Dieses Blog durchsuchen

Samstag, 29. November 2014

Für ein besseres Deutschland

Man muß manches zwischen den Zeilen dieses berührenden Portraits von Claus Schenk Graf von Stauffenberg herauslesen, um zu begreifen, was sich hier gegen wen aufgelehnt hat, worauf sich der Ehrencodex des Uradels bezog, und nur darauf beziehen konnte. Um zu verstehen, was daraus an Denkkn erfließt. Was sonst hätte diesen mutigen Versuch, den Emporkömmling zu beseitigen, tätigen sollen, als dieses Blut? Hitler war der Adel, dieser Adel aber überhaupt, verhaßt, er wußte um die prinzipielle Unvereinbarkeit der "konservativen Revolution" mit dem Nationalsozialismus. Denn dieser Uradel, der schon im 13. Jhd. als "lange existent" bekannt war, als ab dem 14. Jhd. als Truchsesse der Hohenzollern benannt, hat seinen Ehrenbezug nicht erfunden, sich aus romantischem Selbstwahn zuphantasiert.

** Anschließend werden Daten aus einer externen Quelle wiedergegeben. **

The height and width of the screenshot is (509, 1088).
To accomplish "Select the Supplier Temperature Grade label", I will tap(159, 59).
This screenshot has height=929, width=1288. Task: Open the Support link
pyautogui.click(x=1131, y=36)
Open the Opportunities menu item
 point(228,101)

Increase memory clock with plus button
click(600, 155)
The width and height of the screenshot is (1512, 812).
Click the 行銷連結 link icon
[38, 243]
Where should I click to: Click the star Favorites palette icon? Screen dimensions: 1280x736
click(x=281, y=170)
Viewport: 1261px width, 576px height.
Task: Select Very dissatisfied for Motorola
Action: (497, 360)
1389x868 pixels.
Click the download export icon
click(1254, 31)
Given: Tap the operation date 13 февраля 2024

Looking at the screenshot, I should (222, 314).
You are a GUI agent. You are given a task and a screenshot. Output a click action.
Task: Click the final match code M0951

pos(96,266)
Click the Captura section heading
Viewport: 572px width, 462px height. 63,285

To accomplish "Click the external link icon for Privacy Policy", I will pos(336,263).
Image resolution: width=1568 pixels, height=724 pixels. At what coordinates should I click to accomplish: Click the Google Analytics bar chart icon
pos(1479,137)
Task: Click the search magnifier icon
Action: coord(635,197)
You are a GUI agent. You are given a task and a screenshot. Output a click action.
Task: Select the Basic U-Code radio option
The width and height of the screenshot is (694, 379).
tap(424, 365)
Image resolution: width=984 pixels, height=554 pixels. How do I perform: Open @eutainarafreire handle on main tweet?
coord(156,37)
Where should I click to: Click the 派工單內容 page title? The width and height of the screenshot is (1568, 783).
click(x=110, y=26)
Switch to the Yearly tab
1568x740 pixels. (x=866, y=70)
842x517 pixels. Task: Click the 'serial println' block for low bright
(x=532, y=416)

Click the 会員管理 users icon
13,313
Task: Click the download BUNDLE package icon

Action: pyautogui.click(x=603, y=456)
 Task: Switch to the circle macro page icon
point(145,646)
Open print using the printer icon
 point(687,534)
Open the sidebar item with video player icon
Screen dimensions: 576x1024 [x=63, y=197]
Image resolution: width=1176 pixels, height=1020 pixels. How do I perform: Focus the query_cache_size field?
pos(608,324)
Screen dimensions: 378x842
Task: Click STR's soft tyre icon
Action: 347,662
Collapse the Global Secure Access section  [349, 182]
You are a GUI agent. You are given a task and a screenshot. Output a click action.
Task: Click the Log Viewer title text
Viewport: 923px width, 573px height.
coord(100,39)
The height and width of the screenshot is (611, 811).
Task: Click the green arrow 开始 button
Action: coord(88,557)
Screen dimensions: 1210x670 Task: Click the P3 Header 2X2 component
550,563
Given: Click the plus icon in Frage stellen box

Er HATTE ihn aus viel tieferen Quellen, er war Signum seiner Sittlichkeit. Heiter. Aber klar und entschlossen. Und deshalb schon den Königen und Kaisern der Renaissance ein Dorn im Auge. Die deshalb den v. a. wirtschaftlichen Niedergang des Uradels nicht nur auslösten und bewirkten, sondern sehr begrüßten, denn er stand dem Zentralismus entgegen. Und eilig daran gingen, diesen Adel durch den neuen, dem Hof hörigen Beamtenadel zu ersetzen. Nur noch knapp 3 % des deutschen Adels im 19. Jhd. war noch auf diesen Uradel zurückzuführen, den man elegant im Habsburgerbereich mit dem Begriff "alter Adel" relativierte, um den Betrug am Stand durch Beseitigung der Unterscheidbarkeit nach außen zu vertuschen. Dieser neue Adel aber war vom Prinzip her ein Stand der Emporkömmlinge, geprägt von Nützlichkeit.

Noch 1849 lehnte der Hohenzoller Friedrich Wilhelm IV. den Antrag der Paulsversammlung, den Kaisertitel anzunehmen, ab. Ihm hatte die Legitimation gefehlt, er wußte noch um das Gottesgnadentum, das sich nicht positivistisch selbst zuerkennen ließ. Und schon gar nicht vom Volk bestimmt werden konnte.

Das war seinem schwachen Sohn Wilhelm II. kein Problem mehr. Doch der bayrische König Ludwig II., der "Märchenkönig", weigerte sich, sich zur Marionette Bismarcks zu machen, und überließ die realpolitisch nicht zu verhindernde Farce der Ausrufung eines Deutschen Kaisers in Versailles 1871 (im Rausche des Sieges über Frankreich) seinem Kanzler.

An dieses im Willen Gottes gegründete Deutschland knüpfte die Konservative Revolution 1933 an. Und meinte - das war ihr Irrtum - im Nationalsozialismus ein Vehikel dafür vorzufinden. Sie hatte nicht mit der Brutalität der Wertlosen gerechnet.